AbstractsEconomics

Returns on agricultural research and development in the South African sugar industry.

by Philip Anthony. Donovan




Institution: University of KwaZulu-Natal
Department: Agricultural economics
Degree: PhD
Year: 2015
Keywords: Agricultural economics.
Record ID: 1447394
Full text PDF: http://hdl.handle.net/10413/11956


Abstract

The lack of information on returns to R&D is considered a handicap to effective decision-making by policy-makers and managers in agricultural commodity organisations.

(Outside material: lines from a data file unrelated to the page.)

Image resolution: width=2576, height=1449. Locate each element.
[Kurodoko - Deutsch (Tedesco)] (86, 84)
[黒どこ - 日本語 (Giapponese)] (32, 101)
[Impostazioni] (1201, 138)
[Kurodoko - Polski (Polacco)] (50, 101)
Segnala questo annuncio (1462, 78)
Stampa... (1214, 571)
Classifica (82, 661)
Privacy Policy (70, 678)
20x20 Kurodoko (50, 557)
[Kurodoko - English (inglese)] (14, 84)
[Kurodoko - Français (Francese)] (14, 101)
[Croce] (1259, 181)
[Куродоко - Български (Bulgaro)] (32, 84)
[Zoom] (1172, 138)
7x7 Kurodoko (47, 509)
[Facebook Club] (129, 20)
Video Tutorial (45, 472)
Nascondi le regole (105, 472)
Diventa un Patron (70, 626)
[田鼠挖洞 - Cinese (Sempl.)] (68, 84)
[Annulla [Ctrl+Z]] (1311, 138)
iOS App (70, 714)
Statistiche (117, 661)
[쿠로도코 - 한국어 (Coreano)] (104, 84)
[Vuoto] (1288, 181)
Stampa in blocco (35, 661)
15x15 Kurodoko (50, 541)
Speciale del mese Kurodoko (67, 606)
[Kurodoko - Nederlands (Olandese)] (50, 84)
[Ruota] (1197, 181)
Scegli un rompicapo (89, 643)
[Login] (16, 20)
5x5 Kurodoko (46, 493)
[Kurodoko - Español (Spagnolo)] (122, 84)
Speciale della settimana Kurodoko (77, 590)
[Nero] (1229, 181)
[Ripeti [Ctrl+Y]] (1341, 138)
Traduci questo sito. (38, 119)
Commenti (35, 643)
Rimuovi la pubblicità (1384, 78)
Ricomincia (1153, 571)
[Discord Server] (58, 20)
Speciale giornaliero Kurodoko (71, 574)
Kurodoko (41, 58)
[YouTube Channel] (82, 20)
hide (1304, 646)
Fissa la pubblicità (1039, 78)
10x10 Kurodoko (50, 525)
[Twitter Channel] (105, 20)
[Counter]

Results of studies reported in the literature, mostly using economic analysis of aggregated and multi-product data, are usually insufficiently detailed to assist decision-making at institute level. The objective of this study is to find an empirical and practical method of estimating returns for that purpose. Returns on sugarcane production R&D in the South African Sugar Industry are estimated as the factor share of technology in a production function analysis of productivity, as yield per unit area per annum, in which the other significant variables were found to be rainfall, costs of production and area under crop. Eight other variables were excluded from the analysis for lack of significance or collinearity. Under a user pays policy, advisory services are considered self-financing, leaving the estimated returns to be divided between the other two primary functions of an R&D institute, research and extension. It is suggested that the increase in yields obtained by technologists in field trials can represent technology (the output of research) while the increase in the Industry's yield over the same period represents technology plus the transfer of technology (the function of extension) . In percentage terms the ratios of research to extension, for three successive decades to 1986, were found to be 65%:35%, 37%:63% and 17%:83%, indicating decline in the contribution of research and increase in the contribution of extension to the Industry's declining productivity. Research's contribution (17% of the total return on R&D during the last decade) was then apportioned among research programmes in the proportions of the subjective estimates made of their returns, after deducting the return on plant breeding, the only programme whose productivity could be quantified directly from production data. Returns and costs are then compared in terms of percentage net returns [(returns - costs) /costs x 100) and benefit:cost ratios (return/cost). The returns estimated on research, extension and whole Station activities, were similar, in terms of benefit : cost ratios, to those obtained in the few other comparable studies. The advantages of the methods proposed are their empirical simplicity and applicability down to programme (project) level.